Downes House is situated about one mile east of Crediton in Devon.[1] The house is an 18th-century Palladian re-modelling of an earlier house.[2] It was classed Grade II* listed on 20 May 1985.[3] Nearby is the site of a Roman villa, revealed by crop-marks as a rectangular enclosure containing a winged-corridor structure.[4] In 2012 the estate comprised 1400 acres, including the Home Farm (419 acres), Fordton Barton (203 acres), Uton Barton (327 acres), Dunscombe Farm (246 acres) and other land 110 acres and parkland.[5]



Arms of Gould: Per saltire azure and or a lion rampant counterchanged[6]

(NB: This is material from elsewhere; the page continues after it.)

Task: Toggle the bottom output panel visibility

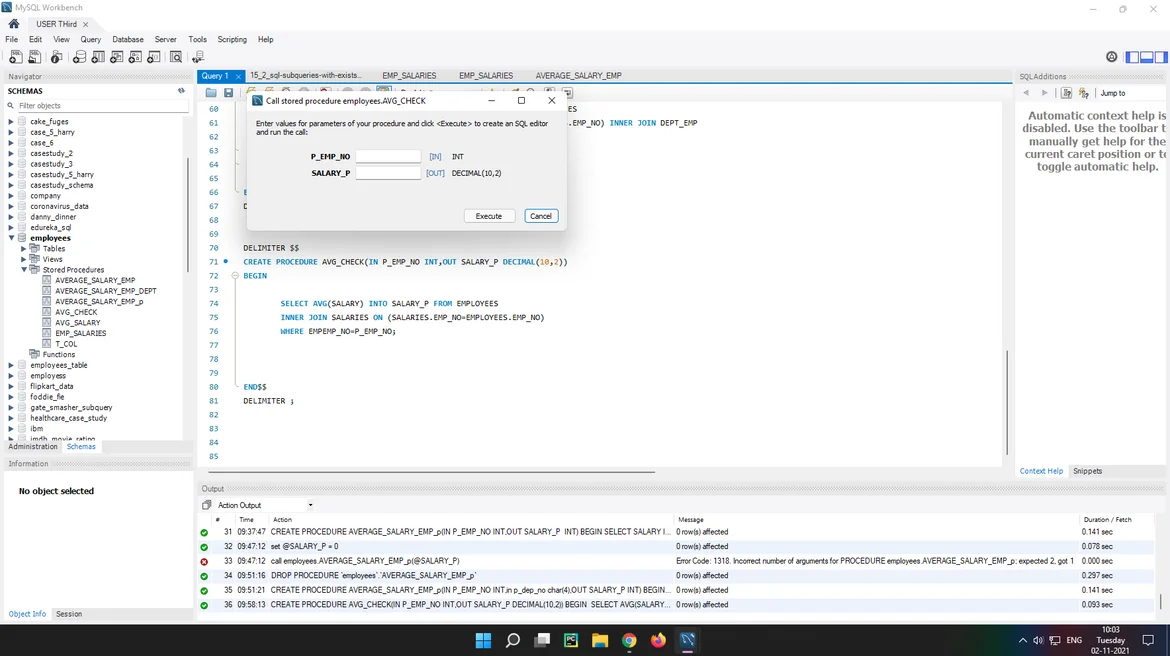Action: coord(1147,57)
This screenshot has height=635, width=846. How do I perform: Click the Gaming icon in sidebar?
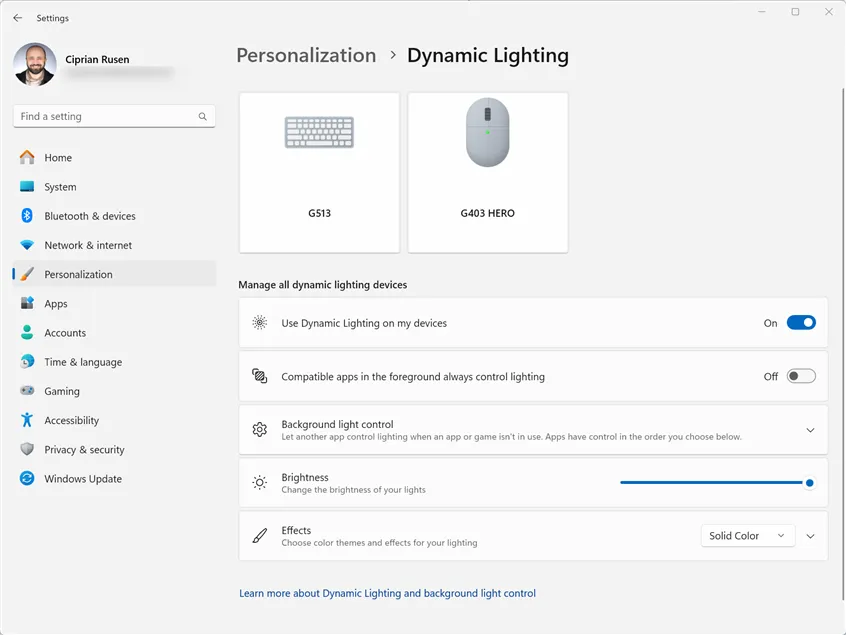click(x=27, y=391)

The estate of Downes was purchased in 1692 by Moses Gould (1668-1703),[7] eldest son and heir of William Gould (1640-1671) of Hayes (i.e. Floyer Hayes in the parish of St Thomas, Exeter) and Dunscombe, MP for Dartmouth in 1671. The Gould family was descended from a certain John Gold, a crusader present at the siege of Damietta in 1217 who for his valour was granted in 1220 by Ralph de Vallibus an estate at Seaborough in Somerset.[8] Moses married twice, firstly in 1690 to Anne Prust (d.1691), daughter and heiress of Mr Prust of Rawley. Without issue.[9] Secondly to Susanna Kelland, daughter and co-heiress of John Kelland of Painsford, MP for Totnes. His eldest son and heir was William Gould (1697-1726), of Downes, who married Elizabeth Quicke, daughter of Andrew Quicke of Newton St Cyres. William and Elizabeth left no male progeny, only two daughters as co-heiresses (a third daughter Frances I Gould (1720-1720) having died an infant):

  • Elizabeth Gould (1718-1742), who married James Buller (1717-1765), of Morval, Cornwall, and of Shillingham,[10] MP for East Looe in Cornwall in 1741 and for Cornwall 1748-1765.
  • Frances II Gould (b.1722), who married in 1741 John Tuckfield (1719-1767) of Little Fulford, MP for Exeter 1747-1767[11] The marriage was without issue,[12] leaving the Buller family sole heirs of the Gould estates.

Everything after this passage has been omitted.